Bellamy, meanwhile, ran a massive corporation with his father, created science and clean energy scholarships, and co-chaired foundations for female literacy and education around the world, as well as investing in private space exploration programs and offering grants to countless small businesses.

Okay, so maybe in a weak moment he’d looked him up. And maybe he’d felt like shit for judging the sexy love child of Bill Gates and Elon Musk as harshly as he had. But even if none of his preconceptions about Bellamy were true…the passionate frenzy he’d experienced with him couldn’t be good for the long haul.

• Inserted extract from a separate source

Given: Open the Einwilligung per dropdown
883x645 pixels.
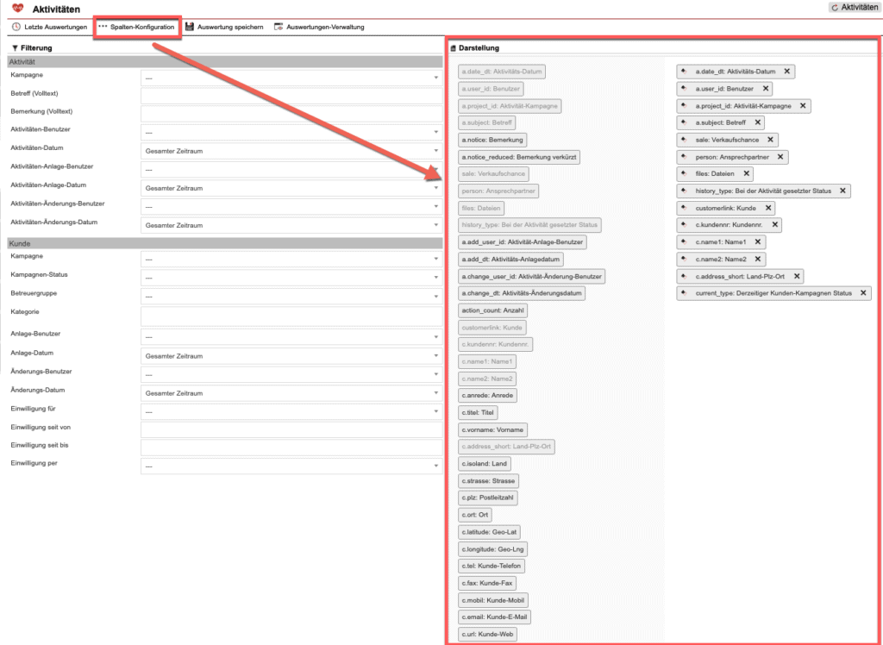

Who he’d been for those few days scared him, because things that were supposed to matter hadn’t. The only thing he’d been able to think about was touching Bellamy. Kissing Bellamy. Giving himself to Bellamy.

And when they’d fought, it was just as passionate. Disturbingly so.

How could something like that last in his life? And how could he survive it if it didn’t?

He’d seen what that kind of intensity could do when it went wrong. When Tasha had left Stephen to protect his reputation, he’d spent weeks broken at the bottom of a bottle, shutting out his family. Brady’d had a similar reaction after his fight with Tanaka, and Jen hadn’t been much better—though to be fair, that was more about their mother’s reaction to her relationship than Declan or Trick’s.

He’d seen it all from the safe objectivity of his bar. The highs were epic, and while Seamus couldn’t deny each of his family’s situations had ended well, he knew they could have easily gone the other way. His uncle was bitter and alone because of his broken heart. His cousin James was…well, Seamus wasn’t entirely sure what was going on with James, but he was willing to bet it was romance-related. Something was destroying his relationship with his family. Someone. But no one, not even Solomon, had been able to get it out of him.